Wałęsa: standardy wyznaczyliśmy już dawno
Kiedy obserwuję zawirowania na scenie politycznej, lepsze lub gorsze codzienne standardy, cieszę się, że przed laty wyznaczyliśmy sobie jako Polska te kluczowe i najważniejsze fundamenty. Dlatego nawet się tak bardzo nie zmartwiłem doniesieniami medialnymi o różnym podejściu do zasad przyzwoitości, bo wiem, że wszystko dzieje się w szerszym porządku, zbudowanym jeszcze w latach 90. Nie znaczy to jednak, że jest on dany raz na zawsze i bezwarunkowo.
18.03.2009 | aktual.: 18.03.2009 12:43
Nie mam zamiaru wcale komentować tych stawianych publicznie zarzutów i podsycać ożywionych dyskusji o standardach moralnych, biznesowych, politycznych. Mam tylko nadzieję, że nikt nie wzbogacił się – każdy ma do tego prawo na uczciwych zasadach – o ile nie osiągnął tego na biedzie innych, w tym przypadku zwalnianych z pracy stoczniowców. To pozostawiam do sprawdzenia. I pierwszy stanę do stawiania oskarżeń, jeśli była w tym nieuczciwość! W razie konieczności powinny oczywiście sprawy tego typu badać sądy. Po to uruchomiliśmy standardy demokratyczne z podziałem władz, żeby to one ostatecznie rozstrzygały. Zamiast wyroków medialnych. Zgadzam się, że ważna jest kontrolna rola prasy, bo wiele razy udowodniła, że ma rację. I niech nadal patrzy władzy na ręce. Jak wiemy, lubi się też mylić i później musi – jak Urban – słono płacić za niesprawiedliwe niesprawdzone własne wyroki. Rozstrzygnięcia medialne nie mogą być więc zbyt pochopne, bo i tak już żyjemy w demokracji medialnej, coraz więcej jej podporządkowujemy.
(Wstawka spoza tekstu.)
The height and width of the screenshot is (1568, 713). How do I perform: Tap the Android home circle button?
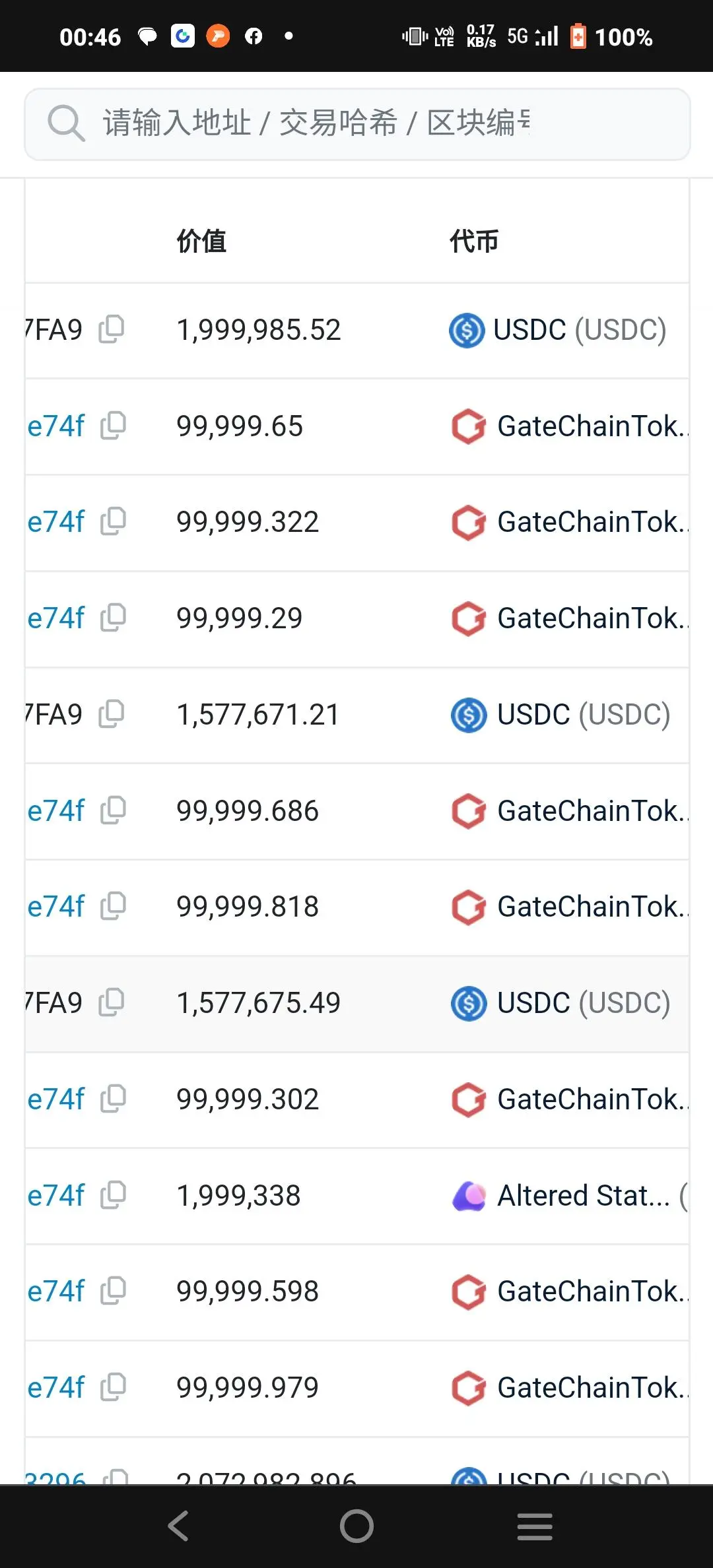click(x=356, y=1526)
Proporcji podziału władzy trzeba więc dochowywać. To jeden z tych głównych kluczowych standardów.
Przed laty wyznaczyliśmy też standardy naszej racji stanu i naszego bezpieczeństwa. Kierunek był jeden. NATO i UE. Bez tego dziś trudno byłoby o egzekwowanie innych. Nikt by nawet nie zauważył takich czy innych nadużyć. Bez tych fundamentów nie zbudowaliśmy Polski, w której wychwytywane są niejednoznaczne sytuacje, wątpliwe zachowania. Polski, która potrafi całkiem nieźle opierać się kryzysowi światowemu. Oczywiście można było uczynić jeszcze więcej, żeby te standardy główne poprawić, wzmocnić. Szybkie wejście do strefy euro, przespane w latach 2005-2007, to jeden z przykładów. Traktat unijny – kolejny, co powtarzam do znudzenia. Aż do skutku, mam nadzieję, tylko po to, żeby trzymać się tych standardów głównych, żeby Polska nie odchodziła od kierunków wybranych przed laty.
10 lat temu Polska weszła do Sojuszu Północnoatlantyckiego. Dziś to dla nas oczywistość, standard. Łatwo przyzwyczailiśmy się do tego, że jesteśmy bezpieczni, jak nigdy dotąd w najnowszych dziejach. Znamy z historii uroki trudnego sąsiedztwa z dwoma silnymi państwami. Dopiero po setkach lat weszliśmy do światowej strefy pokoju z poważnymi gwarancjami bezpieczeństwa i solidarności. Sami też staliśmy się dla Sojuszu sprawdzonym w walce i solidarności partnerem. I dlatego całkiem słuszna batalia Polski o wzmocnienie naszego głosu w Sojuszu udziałem w jego władzach. Nie znaczy to jednak, że sytuacja jest idealna i dana raz na zawsze. Dlatego tak ważne jest pilnowanie tych głównych standardów.
Tylko wtedy możemy być spokojni, że na własnym podwórku codziennych politycznych gier, przepychanek i naciągania lokalnych standardów nie ugrzęźniemy w miejscu, tracąc z pola widzenia cele i standardy strategiczne.